Calvito Leal, um dos diretores, acredita que a idiossincrasia de Matches está na fase que vivem os personagens: “Estamos falando de relacionamento num mundo digital. O aplicativo Matches propõe uma grande mudança de paradigmas. Hoje em dia existe uma maneira de conhecer pessoas e se relacionar com elas, inexistente quando nossos personagens eram mais jovens. Para boa parte deles é uma segunda solteirice. São pessoas de trinta e poucos anos entrando nesse mundo de relacionamentos virtuais”. E o potencial cômico (leia-se bolos, decepções e afins) advém, de acordo com Duda Vaisman, o outro diretor, exatamente dessas particularidades: “As coisas só acontecem da forma como são por conta do mundo virtual. Você sabe pouco sobre a pessoa, ou seja, é bem diferente de conhecer alguém num bar. No fundo, você sabe nada e, eventualmente, acaba tendo surpresas. A série usa muito isso para detonar as situações que os personagens vivem”.

Os protagonistas de “Matches” – Foto: Mariana Vianna

Essa pegada atual, também é reforçada nos dizeres dos quatro protagonistas.

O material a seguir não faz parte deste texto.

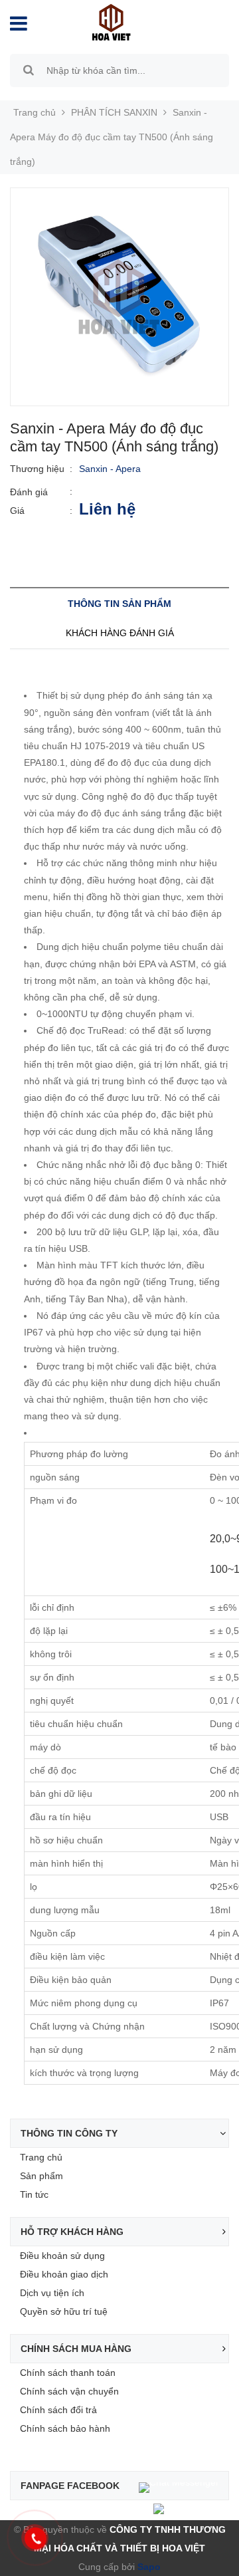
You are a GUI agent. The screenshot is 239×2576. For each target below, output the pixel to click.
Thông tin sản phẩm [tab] (119, 603)
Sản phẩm (41, 2175)
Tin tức (34, 2194)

João Baldasserini, intérprete de Ricardo, aponta a isso: “Acho que a dinâmica é relativamente nova. Vivemos no celular, absortos no mundo virtual. A série meio que humaniza os aplicativos. É uma sacada legal, pois estamos reproduzindo de maneira divertida, por exemplo, isso de você ter um leque variado de opções, de pessoas que se pode conhecer, e a impessoalidade do dispositivo. Há também uma crítica a esse tipo de vivência puramente virtual. Tem a graça, o constrangimento, ou seja, fala disso de uma maneira mais próxima. A série propõe reflexões de modos divertidos”. “De alguma forma, todas as histórias falam de relacionamentos. Mas a série está ligada nesse momento de aplicativos, essa maneira muito contemporânea de encontrar alguém”, afirma Juliana Silveira, que vive a ávida Lara.

“As pessoas têm uma facilidade de encontrar-se e uma dificuldade de relacionar-se. Nisso, a tecnologia entra para mediar questões. A série aponta e sublinha, com a comédia, dificuldades inerentes às relações contemporâneas, mostra as complicações e os valores das experiências”, diz Renato Livera, intérprete de Escovão. Já mais cética em relação aos amores em tempo de internet, Evelyn Castro menciona como destaque da série esse desenho da liquidez dos elos afetivos:  “Li um livro, do Zygmunt Bauman, o Amores Líquidos, que fala disso. As coisas estão muito vazias, uma bola de neve. Precisamos, o tempo inteiro, achar que estamos com alguém, que esse alguém vai suprir as nossas necessidades. E a rotatividade é grande. A novidade do seriado é mostrar as particularidades disso que acontece ‘na nuvem’, as pessoas que são fake, que demonstram coisas conflitantes. Tenho a sensação de que alguns traços desses relacionamentos mediados por aplicativos são fúteis, é tudo muito vazio”.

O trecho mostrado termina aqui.